Staff Profile
Dr Martin Riedelsheimer
Marie Sklodowska Curie Postdoctoral Fellow
I am a Marie Skłodowska-Curie Postdoctoral Fellow working on the interplay of affect, form and materiality in 17th-century poetry and am currently at Newcastle on a two-year fellowship until September 2027. My work is funded by the European Union under Horizon Europe.
Current Work
My current research focuses on the interplay of affect, form and materiality in 17th-century poetry. It seeks to trace how affect or emotion is formally, materially and cognitively entangled with reading a literary text – or, in other words, how (i.e., by what means) does a text make readers feel?
The 17th century offers a particularly fascinating body of literature to research this: it is the time when some of the foundational philosophical texts underlying modern affect theory were written (Descartes and Spinoza) but mostly 17th-century writing precedes these theoretical insights and is informed by a wholistic understanding according to which affect and cognition, mind and body are thoroughly entangled.

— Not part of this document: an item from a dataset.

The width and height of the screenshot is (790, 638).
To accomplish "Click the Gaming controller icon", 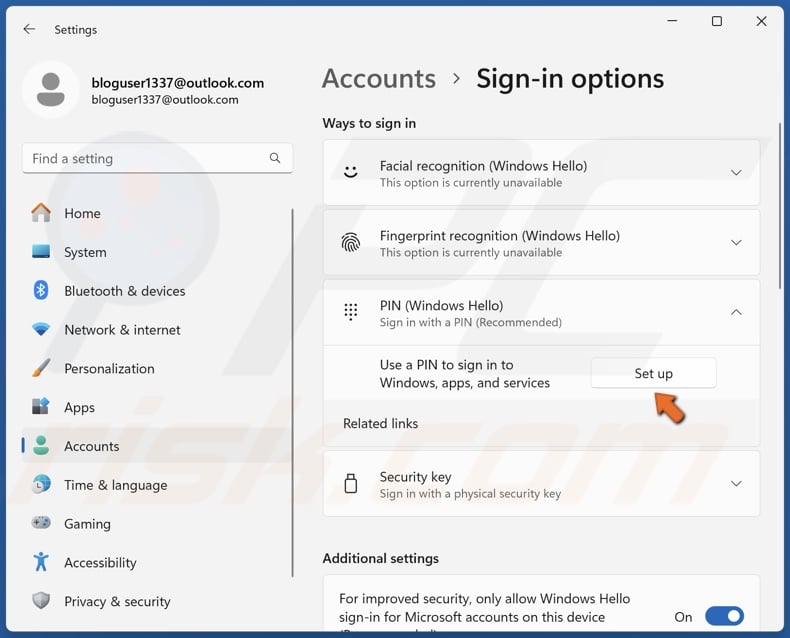I will (x=41, y=524).
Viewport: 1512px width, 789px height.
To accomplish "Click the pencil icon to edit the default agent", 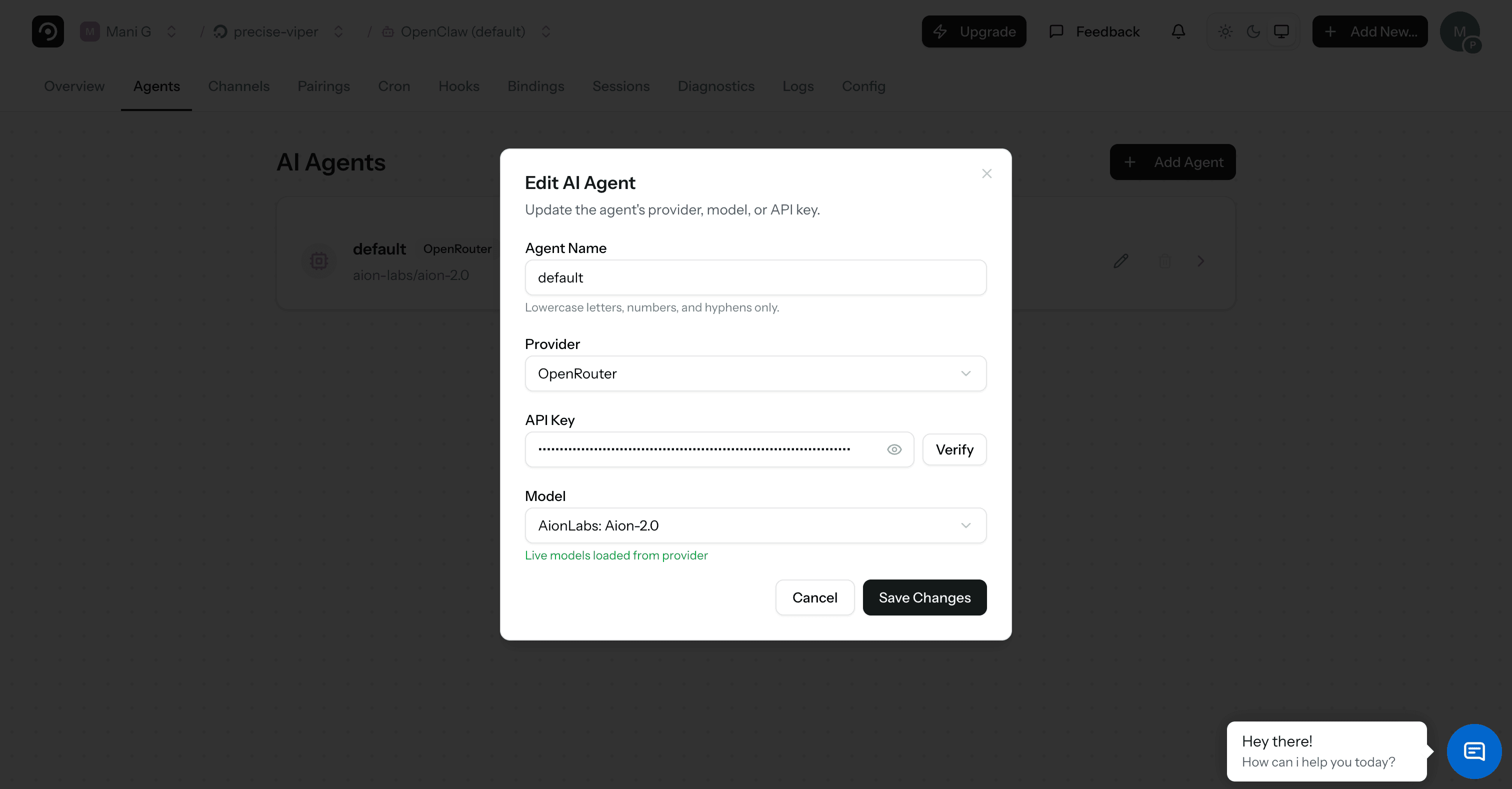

In my research, I focus on both metaphysical poetry, which despite its frequent focus on affect-centred themes was historically criticised as being overly cerebral and incapable of “moving the affections” (according to Samuel Johnson), and on poetry by 17th-century women poets (such as Hester Pulter, Margaret Cavendish or Mary Carey).
Other Expertise
I also have expertise in 21st-century literature and theatre, particularly in the context of literary ethics and ecocriticism. I'm the author of Fictions of Infinity: Levinasian Ethics in 21st-Century Novels (2020) and co-editor of a forthcoming Handbook of Literary Ethics and have co-edited a special issue of the Journal of Contemporary Drama in English on Critical Theatre Ecologies (JCDE 10.1, 2022). I am also a board member (treasurer) of the German Society for Contemporary Theatre and Drama in English (CDE).